# Exercise aim
What is needed is a single figure: how many lines of the records below contain the word "computer".

(Saved data entries)
....
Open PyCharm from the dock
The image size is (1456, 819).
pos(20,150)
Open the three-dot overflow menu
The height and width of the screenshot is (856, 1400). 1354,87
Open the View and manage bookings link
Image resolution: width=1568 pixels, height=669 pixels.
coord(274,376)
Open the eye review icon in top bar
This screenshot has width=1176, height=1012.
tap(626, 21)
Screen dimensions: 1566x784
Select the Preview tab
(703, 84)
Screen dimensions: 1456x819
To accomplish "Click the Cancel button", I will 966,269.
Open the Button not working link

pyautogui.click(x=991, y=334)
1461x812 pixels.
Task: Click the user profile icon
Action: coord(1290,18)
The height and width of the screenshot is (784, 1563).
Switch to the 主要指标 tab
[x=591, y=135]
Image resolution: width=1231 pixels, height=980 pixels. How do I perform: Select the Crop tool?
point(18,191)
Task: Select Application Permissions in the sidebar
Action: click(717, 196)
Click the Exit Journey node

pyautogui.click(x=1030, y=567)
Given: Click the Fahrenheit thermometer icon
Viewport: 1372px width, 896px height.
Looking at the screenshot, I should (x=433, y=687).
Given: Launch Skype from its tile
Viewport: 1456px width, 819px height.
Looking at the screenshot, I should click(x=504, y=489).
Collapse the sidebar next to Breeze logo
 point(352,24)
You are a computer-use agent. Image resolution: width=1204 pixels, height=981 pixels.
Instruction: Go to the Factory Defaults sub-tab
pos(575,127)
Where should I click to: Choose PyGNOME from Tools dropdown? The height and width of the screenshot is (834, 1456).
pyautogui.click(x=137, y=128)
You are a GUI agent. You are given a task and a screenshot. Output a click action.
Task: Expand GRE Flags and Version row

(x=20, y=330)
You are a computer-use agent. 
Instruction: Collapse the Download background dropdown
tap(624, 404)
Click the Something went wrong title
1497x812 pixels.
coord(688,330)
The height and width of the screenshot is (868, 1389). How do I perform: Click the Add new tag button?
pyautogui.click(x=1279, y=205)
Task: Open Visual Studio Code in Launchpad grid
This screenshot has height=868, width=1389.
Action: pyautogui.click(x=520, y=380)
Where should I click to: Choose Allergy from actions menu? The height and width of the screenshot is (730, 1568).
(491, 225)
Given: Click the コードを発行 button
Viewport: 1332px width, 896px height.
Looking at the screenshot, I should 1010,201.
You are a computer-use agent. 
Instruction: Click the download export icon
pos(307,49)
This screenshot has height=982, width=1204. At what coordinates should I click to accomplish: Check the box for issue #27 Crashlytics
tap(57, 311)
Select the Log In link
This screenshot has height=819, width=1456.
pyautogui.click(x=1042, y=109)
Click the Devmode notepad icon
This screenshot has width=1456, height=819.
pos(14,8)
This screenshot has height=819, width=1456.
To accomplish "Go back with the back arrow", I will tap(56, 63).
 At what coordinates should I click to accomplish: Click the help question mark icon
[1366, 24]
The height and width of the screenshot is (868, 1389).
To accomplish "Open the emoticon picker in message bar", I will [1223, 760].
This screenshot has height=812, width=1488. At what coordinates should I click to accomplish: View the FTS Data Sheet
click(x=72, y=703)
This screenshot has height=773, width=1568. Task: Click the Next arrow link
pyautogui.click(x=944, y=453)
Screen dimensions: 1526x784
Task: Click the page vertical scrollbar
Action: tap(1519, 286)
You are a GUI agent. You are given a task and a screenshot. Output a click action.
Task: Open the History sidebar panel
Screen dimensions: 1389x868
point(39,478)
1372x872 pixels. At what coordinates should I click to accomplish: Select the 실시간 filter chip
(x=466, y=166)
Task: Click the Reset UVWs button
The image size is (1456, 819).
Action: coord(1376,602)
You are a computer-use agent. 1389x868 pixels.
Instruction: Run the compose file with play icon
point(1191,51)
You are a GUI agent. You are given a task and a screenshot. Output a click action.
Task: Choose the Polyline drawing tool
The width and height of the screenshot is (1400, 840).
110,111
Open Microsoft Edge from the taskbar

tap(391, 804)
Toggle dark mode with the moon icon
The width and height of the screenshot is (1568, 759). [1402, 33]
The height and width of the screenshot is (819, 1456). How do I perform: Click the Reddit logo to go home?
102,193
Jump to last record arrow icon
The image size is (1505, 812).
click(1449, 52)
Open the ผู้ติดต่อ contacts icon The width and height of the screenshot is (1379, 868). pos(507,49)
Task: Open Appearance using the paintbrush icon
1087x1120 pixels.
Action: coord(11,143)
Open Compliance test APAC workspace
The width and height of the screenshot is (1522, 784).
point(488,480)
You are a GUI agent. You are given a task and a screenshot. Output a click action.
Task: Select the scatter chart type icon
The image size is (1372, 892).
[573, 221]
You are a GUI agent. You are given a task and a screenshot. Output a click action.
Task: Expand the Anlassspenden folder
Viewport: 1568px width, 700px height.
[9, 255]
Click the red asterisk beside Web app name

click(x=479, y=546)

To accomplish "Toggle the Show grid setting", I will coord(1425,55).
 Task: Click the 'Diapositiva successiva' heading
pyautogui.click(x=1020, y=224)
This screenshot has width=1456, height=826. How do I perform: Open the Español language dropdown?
....
# Problem solution
4